Safety around the home

February 4, 2006

This amazing table saw can detect the difference between cutting wood and cutting your finger. The video demo really is worth a watch.

Years ago, my grandfather was teaching me how to use a chain saw. Unfortunately he didn’t know that the chain was very blunt and was using hand signals to try and explain the failings of my amateur chainsaw technique. With him getting so close, I became too scared to move the saw at all. Turns out I didn’t need to; he waved the webbing between his thumb and pointer finger right into the chain.

Very fortunately for us, this accident just took a small chunk of skin off (probably because the chain was so blunt).

While I have no plans to ever go near a chainsaw again, I’ve had many exciting moments with non-powered saws too. On holidays, I’d usually spend a day acting as a human powertool for my grandmother in the garden. In particular, this meant scaling countless huge trees to remove branches obscuring their beautiful view of the coastline.

One day I was about 15m up a pine tree to remove a particularly large branch. Unfortunately the only saw access was from a branch below. Unpeturbed, I tied a rope to the branch so my grandfather could pull it away from the tree (and me) at the critical moment.

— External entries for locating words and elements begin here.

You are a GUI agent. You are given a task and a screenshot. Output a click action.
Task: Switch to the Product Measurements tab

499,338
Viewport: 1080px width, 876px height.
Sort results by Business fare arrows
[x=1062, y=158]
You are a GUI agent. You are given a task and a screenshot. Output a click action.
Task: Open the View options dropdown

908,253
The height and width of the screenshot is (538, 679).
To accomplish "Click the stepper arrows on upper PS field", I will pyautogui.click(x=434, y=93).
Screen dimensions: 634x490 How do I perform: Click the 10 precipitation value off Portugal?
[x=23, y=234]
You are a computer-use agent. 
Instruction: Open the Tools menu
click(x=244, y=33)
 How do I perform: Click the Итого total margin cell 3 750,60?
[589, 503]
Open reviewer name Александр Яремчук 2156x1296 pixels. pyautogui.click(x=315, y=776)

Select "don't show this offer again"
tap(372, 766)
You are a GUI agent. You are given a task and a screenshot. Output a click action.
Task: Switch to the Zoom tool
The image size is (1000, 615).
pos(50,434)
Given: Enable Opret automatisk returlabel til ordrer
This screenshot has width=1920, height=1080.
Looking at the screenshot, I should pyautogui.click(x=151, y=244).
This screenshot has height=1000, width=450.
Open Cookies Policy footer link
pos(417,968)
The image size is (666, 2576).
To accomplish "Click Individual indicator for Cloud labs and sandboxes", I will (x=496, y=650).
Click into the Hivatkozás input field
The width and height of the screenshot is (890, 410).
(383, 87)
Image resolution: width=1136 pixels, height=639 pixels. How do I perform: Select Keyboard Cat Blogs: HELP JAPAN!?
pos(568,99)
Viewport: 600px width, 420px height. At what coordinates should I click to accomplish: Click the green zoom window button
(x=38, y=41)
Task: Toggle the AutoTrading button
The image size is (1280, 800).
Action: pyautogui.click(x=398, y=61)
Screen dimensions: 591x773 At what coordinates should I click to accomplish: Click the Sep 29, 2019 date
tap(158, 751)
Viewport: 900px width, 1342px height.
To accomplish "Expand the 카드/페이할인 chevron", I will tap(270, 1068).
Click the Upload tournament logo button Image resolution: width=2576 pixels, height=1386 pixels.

Let’s just say that slow sawing and overzealous grandfatherly protection from a falling branch resulted in an exciting sling-shot style ride for me when the branch broke free. With the tree whipping back and forth while I held it with one hand, and tried to prevent serious impalement from the saw with the other, I didn’t really have time to notice my grandfather diving out of the way of the branch that he had pulled so enthusiastically down onto himself.

Now, just one last story to honour his memory. Taking the boat out one day, we were having trouble getting the trailer to slip down onto the towball. I stood on the trailer front for weight while Grandpa drove the car forward a few centimetres to get the alignment right. The dolly wheel on the trailer ensured that, should the trailer come off the ball, it (& me) didn’t have far to go. All went according to plan and the trailer plopped on.

At this point, my grandfather thought he’d just drive forward about 20m up the sloped driveway to get the boat on the grass for a wash down. Again, no big deal as I was used to riding small distances on the trailer rail in between the car and the boat.

Unfortunately, just as he was stopping the car we reached the crest of the hill. The dolly wheel, left in for safety during the tow ball engagement, now touched the ground and lifted the trailer back up off the tow ball.

We should have used the safety chain as well.

The thing about my grandparents block is that its basically a really long, sloping block (say 150m long and a 25m drop). Starting from the top, I’m now riding a free-falling boat and trailer.

That day it was proven that I have both more brains and less courage than my grandmother. As I jumped off the moving boat, she ran along for an extra second attempting to hold and / or steer it down the hill.

The boat rolled straight down the middle of the driveway missing the BBQ on one side and a large tree on the other. Crossing a flat section of the concrete driveway, the metal keel at the bottom of the outboard motor was sheered off completely.

Continuing to accelerate, the boat stayed on the concrete driveway (or runway at this point) now going past the side of their brick house. Two large LPG cylinders providing gas for the kitchen were torn from their chains (set into the brick wall) and sent flying.

Set into the wall of the house was a very small window providing limited light to the basement. Somehow, probably slightly slowed on that side by hitting the gas cylinders, the boat steered just enough to wedge its back corner right into the brick windowsill, stopping dead in its tracks (without even breaking the window).

Meanwhile, the gas cylinders rolled more than 100m down the hill, crushing plants, crossing a road and settling to rest in the neighbours frontyard. Try saying this in a nonchalant manner “Hi there! Don’t mind me, I’m just looking for our gas cylinder”.
Believe it or not, these stories highlight a few of the great things about my grandfather. His adventurous, can-do attitude created a multitude of exciting projects and outings. By actively involving me in each one, I received great gifts and lessons that no one else could have given. Finally, and weirdly, the problems above were primarily created by his vigilant efforts towards safety and correct technique.

I only hope that one day I’ll be teaching such great lessons in life.